Material excerpted from a collection
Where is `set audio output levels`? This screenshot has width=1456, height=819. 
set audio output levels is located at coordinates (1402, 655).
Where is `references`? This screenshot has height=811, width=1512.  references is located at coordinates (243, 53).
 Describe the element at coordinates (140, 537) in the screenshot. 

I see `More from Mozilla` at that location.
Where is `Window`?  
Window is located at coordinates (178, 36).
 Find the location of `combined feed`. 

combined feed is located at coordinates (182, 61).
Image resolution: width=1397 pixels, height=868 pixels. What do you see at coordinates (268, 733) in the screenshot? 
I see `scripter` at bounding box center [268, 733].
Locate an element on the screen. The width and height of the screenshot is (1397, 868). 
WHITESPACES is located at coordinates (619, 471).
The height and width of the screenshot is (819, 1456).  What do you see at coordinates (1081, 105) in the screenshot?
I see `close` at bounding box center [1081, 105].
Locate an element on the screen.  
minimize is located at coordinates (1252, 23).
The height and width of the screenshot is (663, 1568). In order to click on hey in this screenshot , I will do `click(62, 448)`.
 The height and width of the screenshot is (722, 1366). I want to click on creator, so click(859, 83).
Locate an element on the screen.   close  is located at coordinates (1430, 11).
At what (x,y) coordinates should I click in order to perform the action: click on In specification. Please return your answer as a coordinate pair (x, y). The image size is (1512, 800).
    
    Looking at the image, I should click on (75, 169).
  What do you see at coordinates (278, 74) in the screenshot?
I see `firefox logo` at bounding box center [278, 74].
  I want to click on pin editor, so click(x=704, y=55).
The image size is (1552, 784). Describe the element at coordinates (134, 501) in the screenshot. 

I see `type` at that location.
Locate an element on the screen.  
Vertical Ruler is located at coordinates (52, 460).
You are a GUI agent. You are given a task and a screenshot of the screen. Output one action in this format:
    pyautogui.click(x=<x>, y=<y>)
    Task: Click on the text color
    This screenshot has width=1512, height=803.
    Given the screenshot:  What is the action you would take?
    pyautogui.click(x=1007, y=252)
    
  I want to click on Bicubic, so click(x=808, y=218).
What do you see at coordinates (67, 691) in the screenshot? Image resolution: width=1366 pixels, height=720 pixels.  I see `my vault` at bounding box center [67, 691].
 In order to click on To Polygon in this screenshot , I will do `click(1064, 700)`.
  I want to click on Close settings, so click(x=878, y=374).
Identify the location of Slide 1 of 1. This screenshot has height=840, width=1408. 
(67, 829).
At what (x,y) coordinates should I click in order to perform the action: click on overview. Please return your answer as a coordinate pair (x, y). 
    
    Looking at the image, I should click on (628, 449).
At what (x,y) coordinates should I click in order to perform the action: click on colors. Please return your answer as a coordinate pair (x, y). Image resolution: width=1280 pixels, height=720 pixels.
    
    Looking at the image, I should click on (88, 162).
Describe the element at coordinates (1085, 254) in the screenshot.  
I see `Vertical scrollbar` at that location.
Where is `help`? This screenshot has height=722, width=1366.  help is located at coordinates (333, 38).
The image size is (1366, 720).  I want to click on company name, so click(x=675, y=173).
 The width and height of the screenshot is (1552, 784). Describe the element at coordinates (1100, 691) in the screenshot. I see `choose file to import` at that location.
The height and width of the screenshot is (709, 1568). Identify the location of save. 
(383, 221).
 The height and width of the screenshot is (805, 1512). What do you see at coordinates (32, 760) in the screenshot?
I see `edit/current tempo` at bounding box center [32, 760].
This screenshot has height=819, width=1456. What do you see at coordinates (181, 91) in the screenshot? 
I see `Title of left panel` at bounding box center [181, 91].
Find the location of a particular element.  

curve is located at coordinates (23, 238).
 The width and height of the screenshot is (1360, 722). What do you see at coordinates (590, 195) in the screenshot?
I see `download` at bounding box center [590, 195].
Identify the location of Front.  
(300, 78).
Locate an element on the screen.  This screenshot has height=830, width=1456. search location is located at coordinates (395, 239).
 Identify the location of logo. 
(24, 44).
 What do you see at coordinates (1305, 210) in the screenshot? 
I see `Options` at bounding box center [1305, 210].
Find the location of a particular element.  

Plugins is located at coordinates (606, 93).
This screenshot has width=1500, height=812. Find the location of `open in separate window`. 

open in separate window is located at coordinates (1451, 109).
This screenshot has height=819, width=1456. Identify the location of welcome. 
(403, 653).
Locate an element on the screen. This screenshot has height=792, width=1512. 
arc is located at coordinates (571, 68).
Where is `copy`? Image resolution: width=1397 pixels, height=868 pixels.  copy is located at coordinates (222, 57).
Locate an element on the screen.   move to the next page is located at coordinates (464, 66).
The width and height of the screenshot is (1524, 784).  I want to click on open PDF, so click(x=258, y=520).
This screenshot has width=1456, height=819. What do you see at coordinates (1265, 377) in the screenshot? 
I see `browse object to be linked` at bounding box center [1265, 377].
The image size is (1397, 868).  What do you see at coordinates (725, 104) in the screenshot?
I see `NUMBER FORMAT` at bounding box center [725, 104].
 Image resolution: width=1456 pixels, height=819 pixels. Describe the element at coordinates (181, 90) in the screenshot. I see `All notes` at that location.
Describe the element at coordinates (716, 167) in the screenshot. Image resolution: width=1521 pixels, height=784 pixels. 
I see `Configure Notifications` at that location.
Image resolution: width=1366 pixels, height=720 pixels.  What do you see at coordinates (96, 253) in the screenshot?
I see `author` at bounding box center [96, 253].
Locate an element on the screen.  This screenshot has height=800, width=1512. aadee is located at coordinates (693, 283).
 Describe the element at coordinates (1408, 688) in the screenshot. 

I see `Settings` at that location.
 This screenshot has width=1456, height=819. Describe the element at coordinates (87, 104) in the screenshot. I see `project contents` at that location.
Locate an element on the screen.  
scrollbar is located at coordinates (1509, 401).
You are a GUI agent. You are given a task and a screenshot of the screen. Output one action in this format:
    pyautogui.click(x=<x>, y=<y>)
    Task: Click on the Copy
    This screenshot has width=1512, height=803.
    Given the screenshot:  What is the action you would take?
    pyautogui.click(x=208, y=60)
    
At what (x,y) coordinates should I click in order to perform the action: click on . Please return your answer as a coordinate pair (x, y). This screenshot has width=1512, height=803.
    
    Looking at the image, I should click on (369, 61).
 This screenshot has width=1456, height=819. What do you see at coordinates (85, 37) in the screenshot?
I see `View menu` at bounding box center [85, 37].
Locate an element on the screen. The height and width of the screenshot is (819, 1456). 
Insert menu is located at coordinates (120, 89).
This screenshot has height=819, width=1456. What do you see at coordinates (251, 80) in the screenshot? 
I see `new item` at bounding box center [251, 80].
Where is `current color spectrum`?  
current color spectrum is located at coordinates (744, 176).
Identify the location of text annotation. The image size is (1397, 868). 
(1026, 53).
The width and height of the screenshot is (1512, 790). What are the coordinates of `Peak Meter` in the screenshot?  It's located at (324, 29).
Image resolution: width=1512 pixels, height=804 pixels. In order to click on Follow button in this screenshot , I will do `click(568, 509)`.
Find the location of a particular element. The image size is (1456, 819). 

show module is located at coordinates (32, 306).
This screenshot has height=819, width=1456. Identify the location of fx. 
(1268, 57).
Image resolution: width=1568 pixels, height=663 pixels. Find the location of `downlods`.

● SET EXERCISE
Reproduce every line of the material above without any changes.

● COMPLETED EXERCISE
Where is `set audio output levels`? This screenshot has width=1456, height=819. 
set audio output levels is located at coordinates (1402, 655).
Where is `references`? This screenshot has height=811, width=1512.  references is located at coordinates (243, 53).
 Describe the element at coordinates (140, 537) in the screenshot. 

I see `More from Mozilla` at that location.
Where is `Window`?  
Window is located at coordinates (178, 36).
 Find the location of `combined feed`. 

combined feed is located at coordinates (182, 61).
Image resolution: width=1397 pixels, height=868 pixels. What do you see at coordinates (268, 733) in the screenshot? 
I see `scripter` at bounding box center [268, 733].
Locate an element on the screen. The width and height of the screenshot is (1397, 868). 
WHITESPACES is located at coordinates (619, 471).
The height and width of the screenshot is (819, 1456).  What do you see at coordinates (1081, 105) in the screenshot?
I see `close` at bounding box center [1081, 105].
Locate an element on the screen.  
minimize is located at coordinates (1252, 23).
The height and width of the screenshot is (663, 1568). In order to click on hey in this screenshot , I will do `click(62, 448)`.
 The height and width of the screenshot is (722, 1366). I want to click on creator, so click(859, 83).
Locate an element on the screen.   close  is located at coordinates (1430, 11).
At what (x,y) coordinates should I click in order to perform the action: click on In specification. Please return your answer as a coordinate pair (x, y). The image size is (1512, 800).
    
    Looking at the image, I should click on (75, 169).
  What do you see at coordinates (278, 74) in the screenshot?
I see `firefox logo` at bounding box center [278, 74].
  I want to click on pin editor, so click(x=704, y=55).
The image size is (1552, 784). Describe the element at coordinates (134, 501) in the screenshot. 

I see `type` at that location.
Locate an element on the screen.  
Vertical Ruler is located at coordinates (52, 460).
You are a GUI agent. You are given a task and a screenshot of the screen. Output one action in this format:
    pyautogui.click(x=<x>, y=<y>)
    Task: Click on the text color
    This screenshot has width=1512, height=803.
    Given the screenshot:  What is the action you would take?
    pyautogui.click(x=1007, y=252)
    
  I want to click on Bicubic, so click(x=808, y=218).
What do you see at coordinates (67, 691) in the screenshot? Image resolution: width=1366 pixels, height=720 pixels.  I see `my vault` at bounding box center [67, 691].
 In order to click on To Polygon in this screenshot , I will do `click(1064, 700)`.
  I want to click on Close settings, so click(x=878, y=374).
Identify the location of Slide 1 of 1. This screenshot has height=840, width=1408. 
(67, 829).
At what (x,y) coordinates should I click in order to perform the action: click on overview. Please return your answer as a coordinate pair (x, y). 
    
    Looking at the image, I should click on (628, 449).
At what (x,y) coordinates should I click in order to perform the action: click on colors. Please return your answer as a coordinate pair (x, y). Image resolution: width=1280 pixels, height=720 pixels.
    
    Looking at the image, I should click on (88, 162).
Describe the element at coordinates (1085, 254) in the screenshot.  
I see `Vertical scrollbar` at that location.
Where is `help`? This screenshot has height=722, width=1366.  help is located at coordinates (333, 38).
The image size is (1366, 720).  I want to click on company name, so click(x=675, y=173).
 The width and height of the screenshot is (1552, 784). Describe the element at coordinates (1100, 691) in the screenshot. I see `choose file to import` at that location.
The height and width of the screenshot is (709, 1568). Identify the location of save. 
(383, 221).
 The height and width of the screenshot is (805, 1512). What do you see at coordinates (32, 760) in the screenshot?
I see `edit/current tempo` at bounding box center [32, 760].
This screenshot has height=819, width=1456. What do you see at coordinates (181, 91) in the screenshot? 
I see `Title of left panel` at bounding box center [181, 91].
Find the location of a particular element.  

curve is located at coordinates (23, 238).
 The width and height of the screenshot is (1360, 722). What do you see at coordinates (590, 195) in the screenshot?
I see `download` at bounding box center [590, 195].
Identify the location of Front.  
(300, 78).
Locate an element on the screen.  This screenshot has height=830, width=1456. search location is located at coordinates (395, 239).
 Identify the location of logo. 
(24, 44).
 What do you see at coordinates (1305, 210) in the screenshot? 
I see `Options` at bounding box center [1305, 210].
Find the location of a particular element.  

Plugins is located at coordinates (606, 93).
This screenshot has width=1500, height=812. Find the location of `open in separate window`. 

open in separate window is located at coordinates (1451, 109).
This screenshot has height=819, width=1456. Identify the location of welcome. 
(403, 653).
Locate an element on the screen. This screenshot has height=792, width=1512. 
arc is located at coordinates (571, 68).
Where is `copy`? Image resolution: width=1397 pixels, height=868 pixels.  copy is located at coordinates (222, 57).
Locate an element on the screen.   move to the next page is located at coordinates (464, 66).
The width and height of the screenshot is (1524, 784).  I want to click on open PDF, so click(x=258, y=520).
This screenshot has width=1456, height=819. What do you see at coordinates (1265, 377) in the screenshot? 
I see `browse object to be linked` at bounding box center [1265, 377].
The image size is (1397, 868).  What do you see at coordinates (725, 104) in the screenshot?
I see `NUMBER FORMAT` at bounding box center [725, 104].
 Image resolution: width=1456 pixels, height=819 pixels. Describe the element at coordinates (181, 90) in the screenshot. I see `All notes` at that location.
Describe the element at coordinates (716, 167) in the screenshot. Image resolution: width=1521 pixels, height=784 pixels. 
I see `Configure Notifications` at that location.
Image resolution: width=1366 pixels, height=720 pixels.  What do you see at coordinates (96, 253) in the screenshot?
I see `author` at bounding box center [96, 253].
Locate an element on the screen.  This screenshot has height=800, width=1512. aadee is located at coordinates (693, 283).
 Describe the element at coordinates (1408, 688) in the screenshot. 

I see `Settings` at that location.
 This screenshot has width=1456, height=819. Describe the element at coordinates (87, 104) in the screenshot. I see `project contents` at that location.
Locate an element on the screen.  
scrollbar is located at coordinates (1509, 401).
You are a GUI agent. You are given a task and a screenshot of the screen. Output one action in this format:
    pyautogui.click(x=<x>, y=<y>)
    Task: Click on the Copy
    This screenshot has width=1512, height=803.
    Given the screenshot:  What is the action you would take?
    pyautogui.click(x=208, y=60)
    
At what (x,y) coordinates should I click in order to perform the action: click on . Please return your answer as a coordinate pair (x, y). This screenshot has width=1512, height=803.
    
    Looking at the image, I should click on (369, 61).
 This screenshot has width=1456, height=819. What do you see at coordinates (85, 37) in the screenshot?
I see `View menu` at bounding box center [85, 37].
Locate an element on the screen. The height and width of the screenshot is (819, 1456). 
Insert menu is located at coordinates (120, 89).
This screenshot has height=819, width=1456. What do you see at coordinates (251, 80) in the screenshot? 
I see `new item` at bounding box center [251, 80].
Where is `current color spectrum`?  
current color spectrum is located at coordinates (744, 176).
Identify the location of text annotation. The image size is (1397, 868). 
(1026, 53).
The width and height of the screenshot is (1512, 790). What are the coordinates of `Peak Meter` in the screenshot?  It's located at (324, 29).
Image resolution: width=1512 pixels, height=804 pixels. In order to click on Follow button in this screenshot , I will do `click(568, 509)`.
Find the location of a particular element. The image size is (1456, 819). 

show module is located at coordinates (32, 306).
This screenshot has height=819, width=1456. Identify the location of fx. 
(1268, 57).
Image resolution: width=1568 pixels, height=663 pixels. Find the location of `downlods`.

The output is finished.